Beginning at the line that contains "Task: Click the Team invoicing envelope icon" and finishing at the line that contains "This screenshot has width=768, height=383.", output the data below exactly. Include both end lines and no pictures.

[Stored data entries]

##############################

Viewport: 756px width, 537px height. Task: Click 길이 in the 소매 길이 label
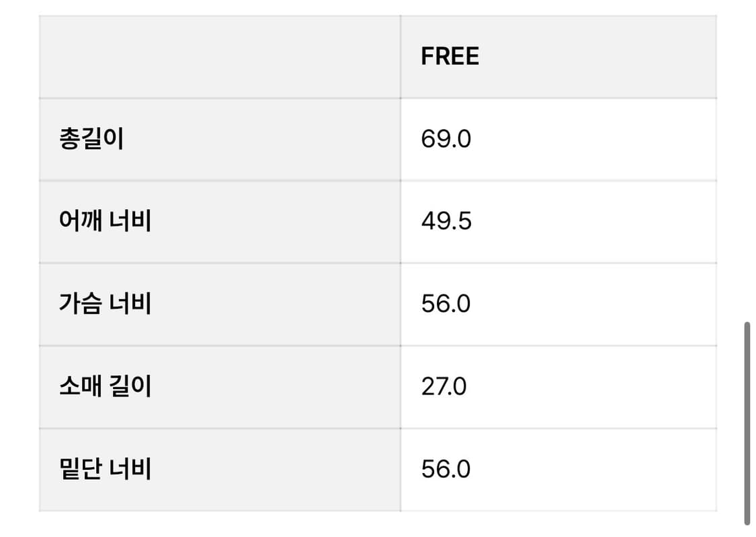tap(130, 386)
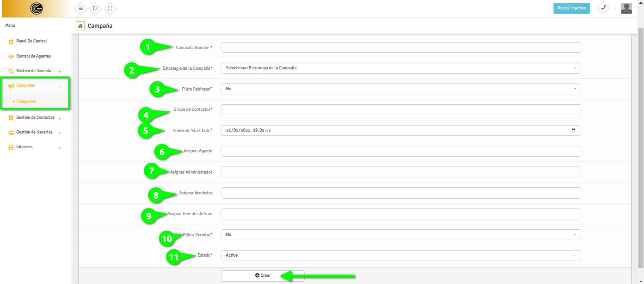
Task: Open Estrategia de la Campaña dropdown
Action: [400, 68]
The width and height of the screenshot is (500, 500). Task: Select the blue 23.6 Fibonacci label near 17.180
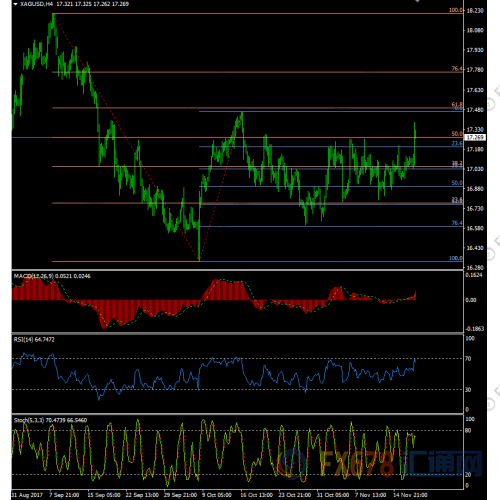[457, 143]
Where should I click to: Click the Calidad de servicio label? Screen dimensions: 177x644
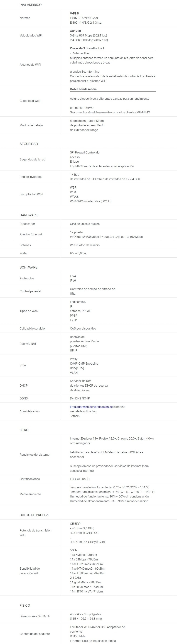(32, 329)
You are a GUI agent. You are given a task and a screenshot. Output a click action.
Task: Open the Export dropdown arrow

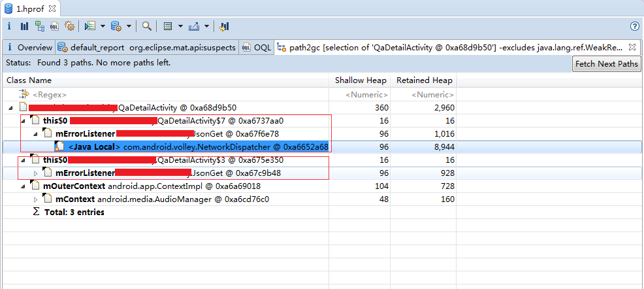[206, 26]
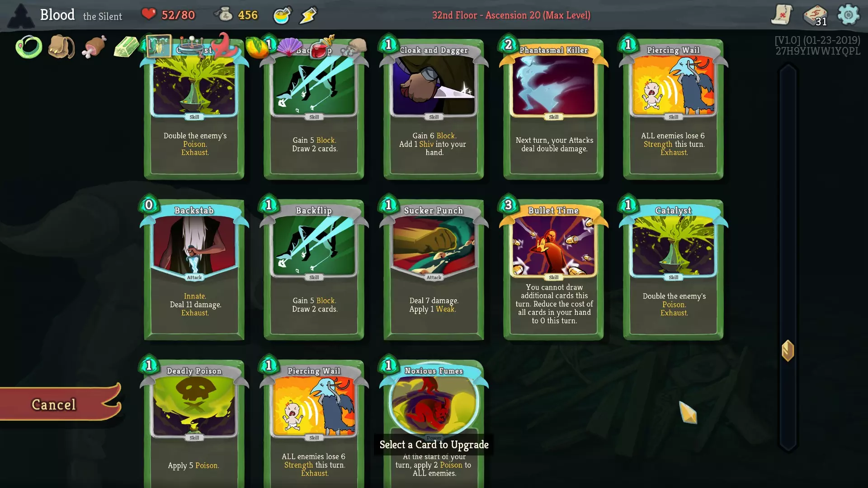Image resolution: width=868 pixels, height=488 pixels.
Task: Click the heart health icon
Action: 148,14
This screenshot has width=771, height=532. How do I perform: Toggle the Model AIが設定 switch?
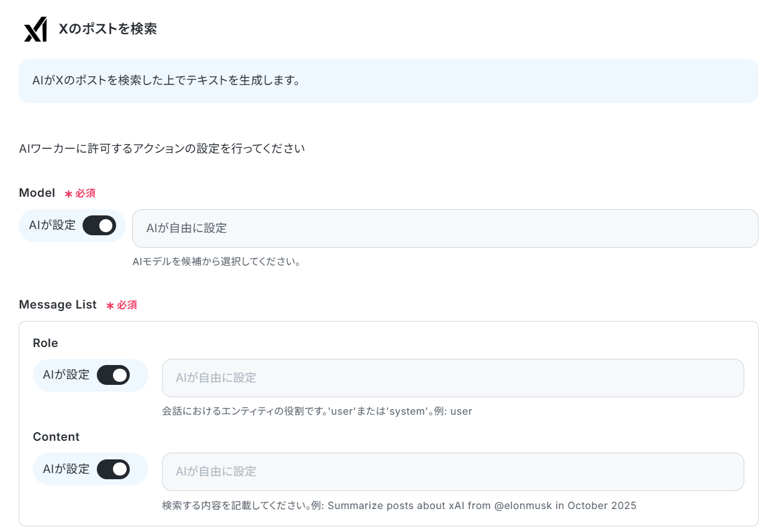99,225
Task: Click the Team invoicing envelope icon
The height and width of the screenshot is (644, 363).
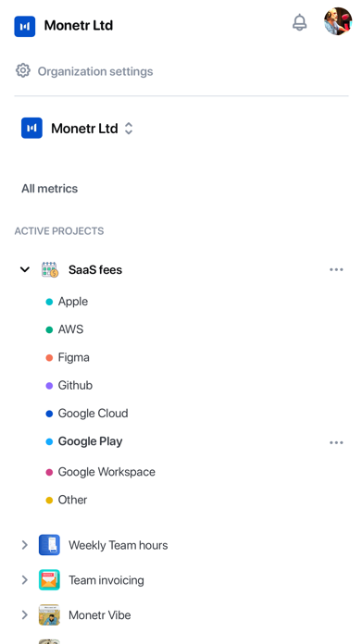Action: click(x=49, y=580)
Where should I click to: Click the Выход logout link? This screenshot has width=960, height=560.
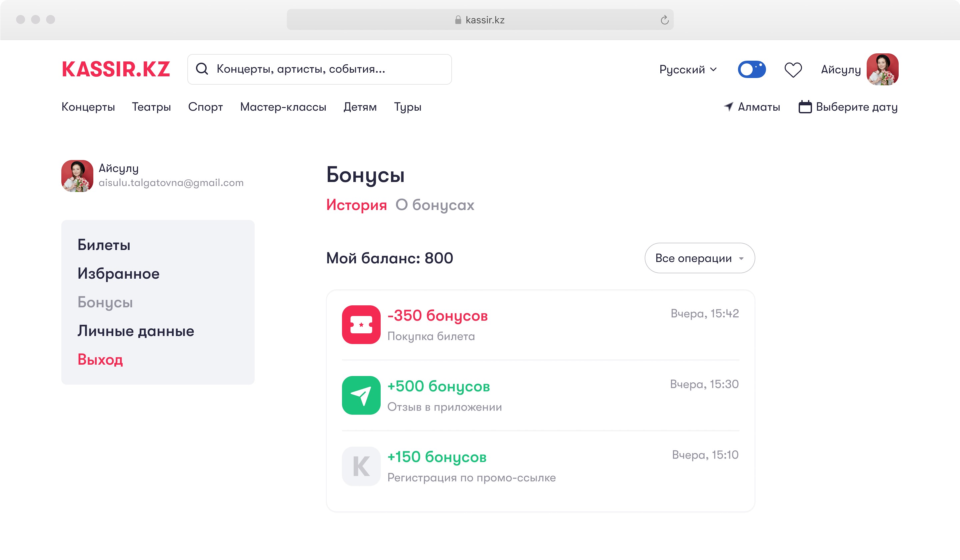100,360
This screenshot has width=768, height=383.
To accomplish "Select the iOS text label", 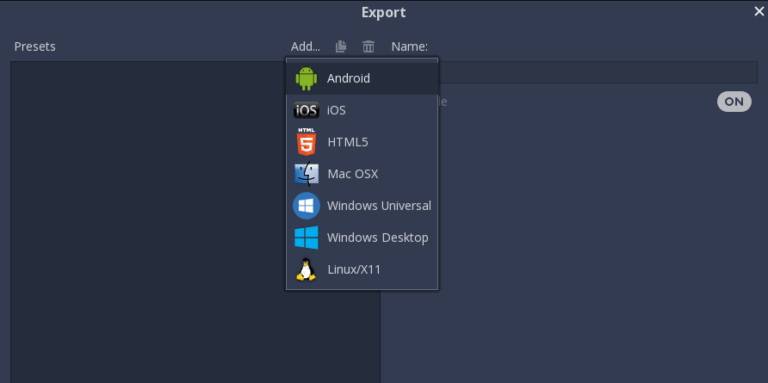I will [336, 110].
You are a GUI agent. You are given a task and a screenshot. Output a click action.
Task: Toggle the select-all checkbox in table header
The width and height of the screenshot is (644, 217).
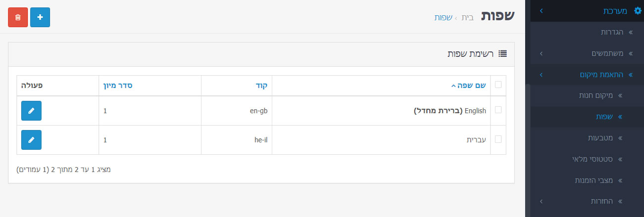tap(498, 85)
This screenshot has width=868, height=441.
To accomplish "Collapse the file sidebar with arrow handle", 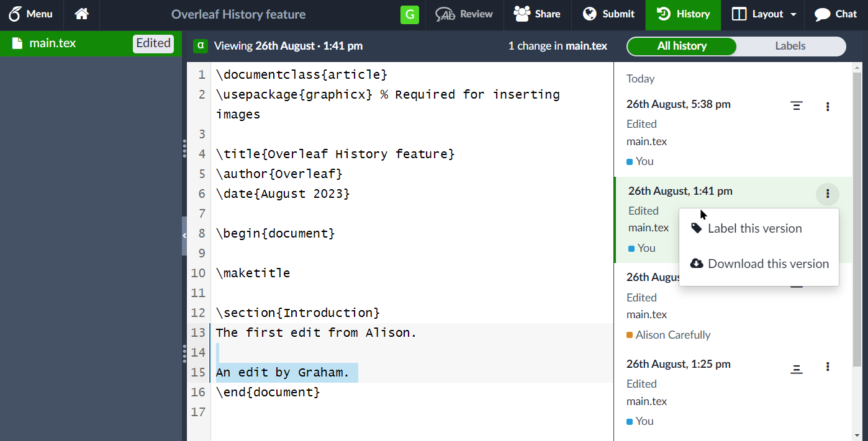I will pos(184,236).
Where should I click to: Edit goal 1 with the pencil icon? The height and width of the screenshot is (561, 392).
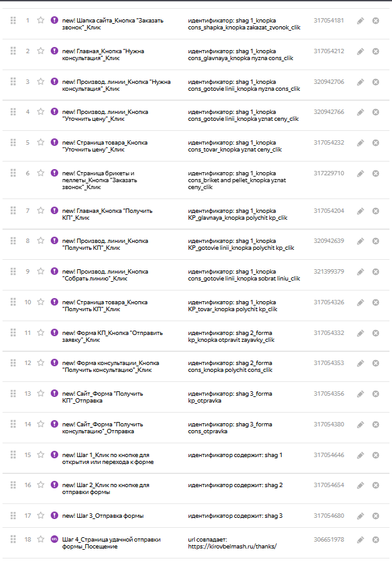click(x=361, y=21)
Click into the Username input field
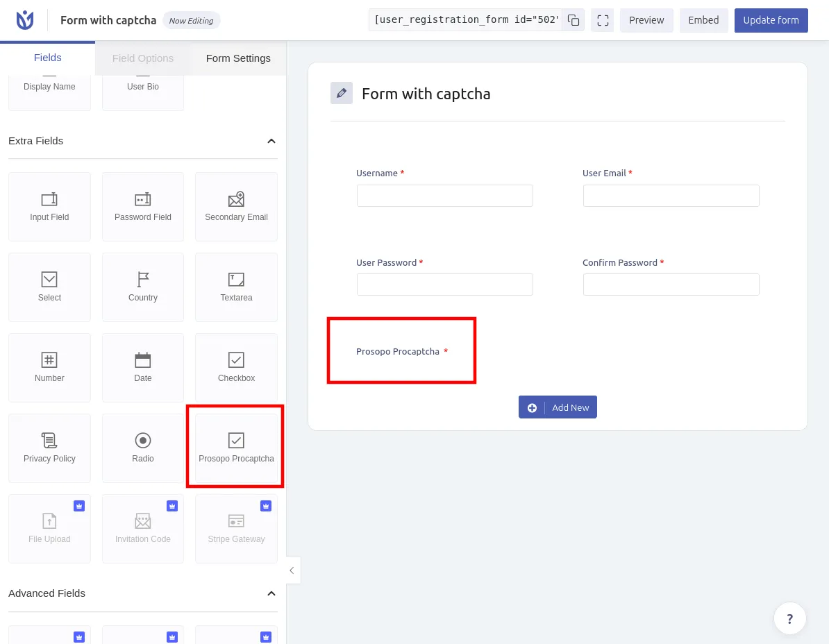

##############################

#### [REPLY]
Task: Click the Team invoicing envelope icon
The height and width of the screenshot is (644, 363).
Action: click(x=49, y=580)
Where should I click to: Click the Выход logout link? This screenshot has width=960, height=560.
100,360
This screenshot has width=768, height=383.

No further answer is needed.